Collected data entries:
▽

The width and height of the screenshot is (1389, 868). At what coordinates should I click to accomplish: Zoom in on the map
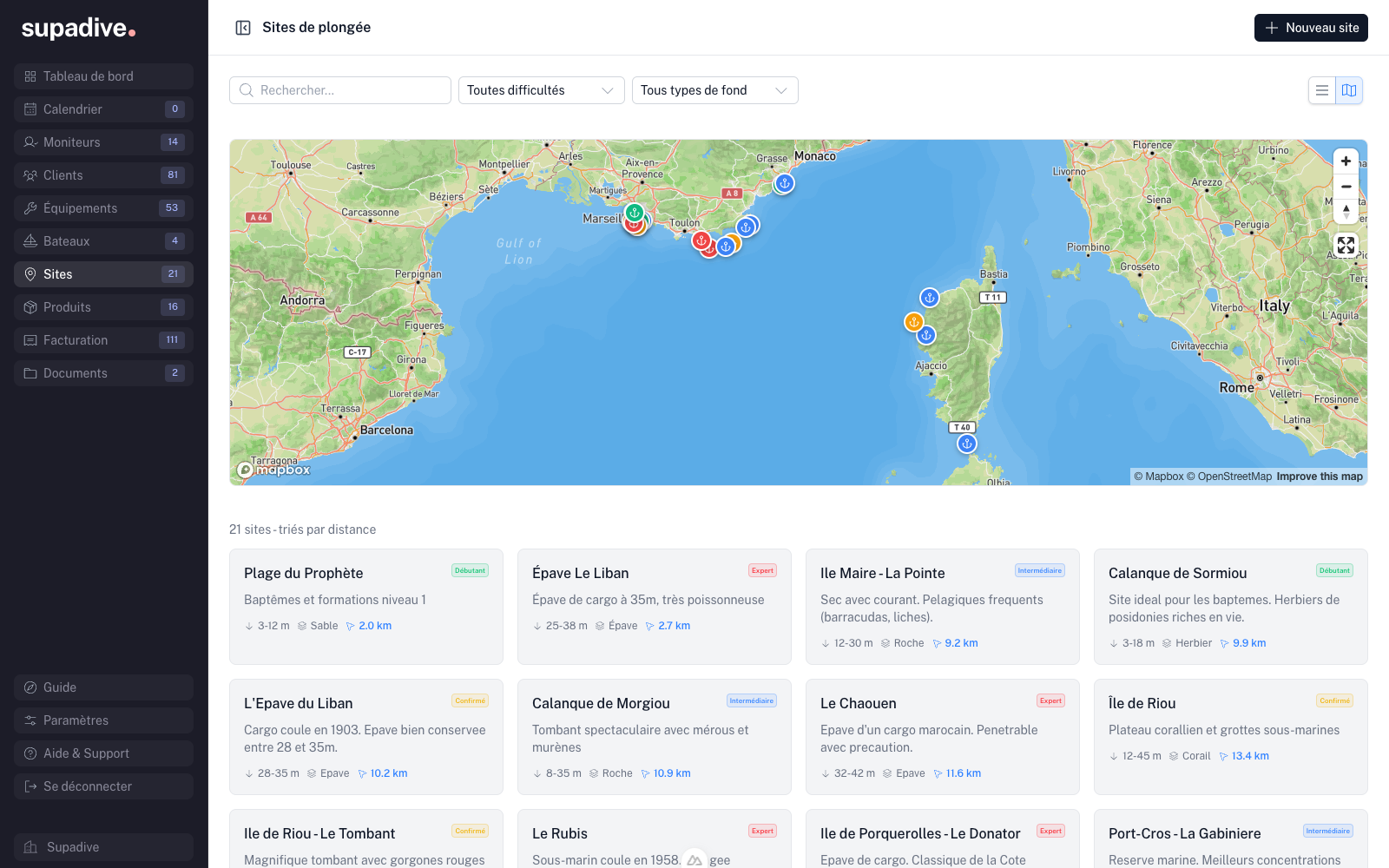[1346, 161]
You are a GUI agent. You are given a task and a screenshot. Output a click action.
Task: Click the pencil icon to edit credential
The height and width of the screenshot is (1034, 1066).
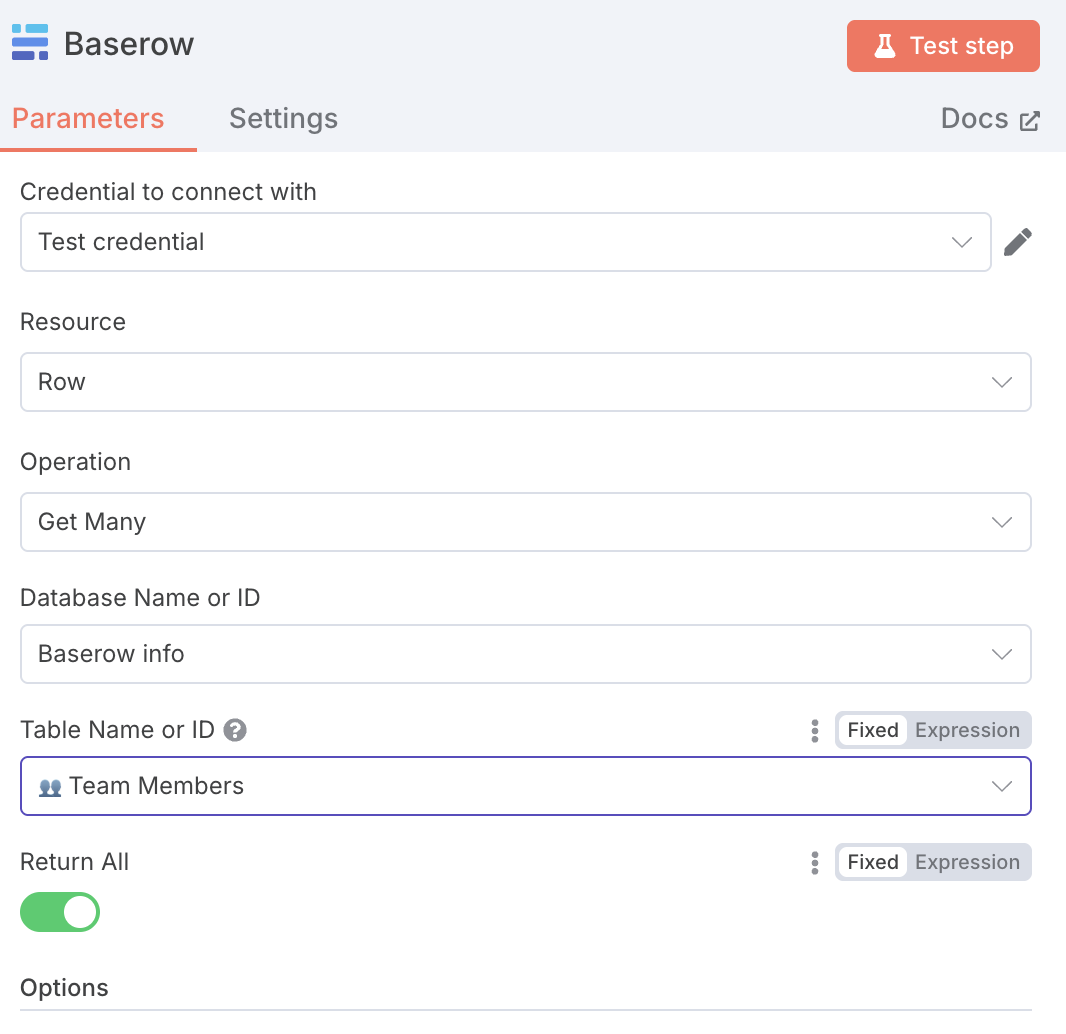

△

What you have to do:
Leaving the pictures out, give again word for word each line from the one holding "You are a GUI" through the end of the records.

Solution to this task:
You are a GUI agent. You are given a task and a screenshot. Output a click action.
Task: Click the pencil icon to edit credential
The height and width of the screenshot is (1034, 1066).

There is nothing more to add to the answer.